His gaze held mine for a long, strange moment. “You are very unusual, Sophia Reeves.”
“That’s one way to put it,” I said.
Then, one afternoon, they didn’t show up.
My whole shift felt off-kilter. I tried not to check the door every five minutes, not to flinch every time the bioscanner chimed. Nothing. At closing time, I pulled up the local feeds. Trade disputes. A minor fire in the American embassy sector. Dragon gossip. No mention of the emperor. No mention of Orion.
Two days later, my wristcom buzzed with an emergency alert from an unmarked code.
Two words.
Need help.
The coordinates attached to the message pointed straight to the dragon sector, Level One. Heavy gravity. Steel structures. Security protocols that made the American military bases I’d studied in history classes look lax.
The guards at the gate scanned me once, saw something in their data, and let me through without a word.

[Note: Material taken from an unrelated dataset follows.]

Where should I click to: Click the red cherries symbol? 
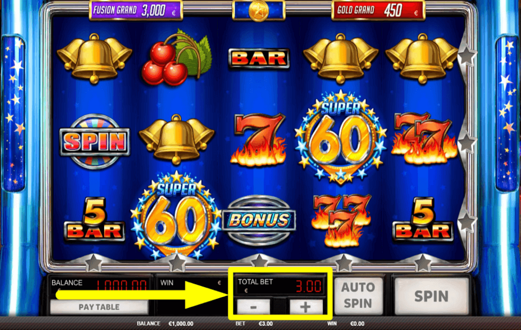[177, 57]
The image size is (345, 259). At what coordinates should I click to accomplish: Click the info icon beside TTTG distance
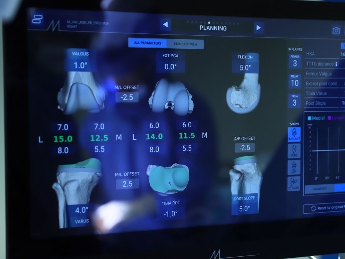pyautogui.click(x=337, y=64)
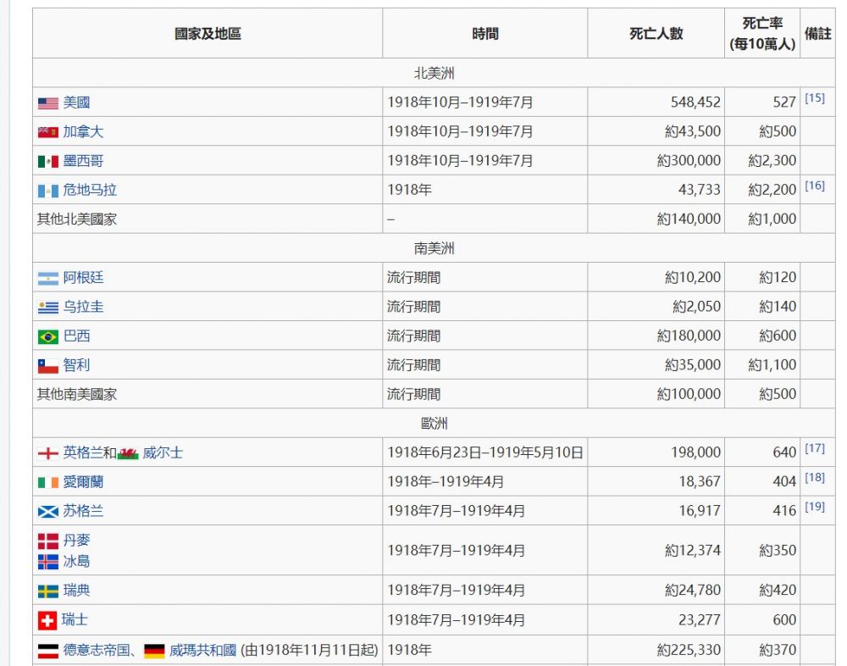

I found them in a medical suite that made the Houston clinic look like a countryside first-aid tent. Orion lay in a diagnostic cradle, sensors threaded over his scales. His breathing was harsh, too fast. His colors were wrong — flushed too bright along the ridges.
Theren was in full dragon form, curled around the bed. Gold and bronze, massive and terrible and beautiful. His head alone was bigger than my entire body. When his eyes found me, the room vibrated with his voice.
“It’s a reaction to his new treatment,” his mind-voice said, sounding frayed. “The doctors want to stop. But it’s our best chance at improving his movement.”
I slid my hands over the controls, scanning readouts. I hadn’t finished nursing school, but I knew vital signs when I saw them.
“His temperature’s too high,” I said. “Dragons run hot, sure, but this is dangerous.”
“The doctors—”
“Are wrong,” I snapped. “Look at his scales. Edges lifting? That’s heat stress. His body’s trying to shed the burn, but he can’t regulate it fast enough.”
Theren’s eyes narrowed. “What do you suggest?”
“You have ice-breath, right?” My voice shook, but I didn’t let myself back down. “You need to cool him. Slowly. Controlled. Not enough to shock his system, just enough to help him stabilize.”
“I could hurt him,” Theren said, and for the first time since I’d met him, I heard pure fear.
“You’re his father,” I said. “You know exactly how much he can take. Just… trust yourself. Trust him. Trust me.”
For a heartbeat, I thought he’d refuse. Then the massive head lifted. Frost gathered at the corners of his mouth. A stream of shimmering, crystallized air flowed out — precise and focused, washing over Orion in a steady, icy breath.
Orion’s scale patterns started to normalize almost immediately. His breathing slowed, stabilizing.
“That’s it,” I said, watching the monitor. “Keep going. Right there.”
We stayed like that for hours. Theren breathing ice in measured bursts, me tweaking equipment, adjusting levels, talking to Orion in a steady, soft voice even when his eyes stayed closed.
When he finally blinked awake, his voice was hoarse but steady. “Miss Sophia,” he whispered. “Did you bring Sir Galahad?”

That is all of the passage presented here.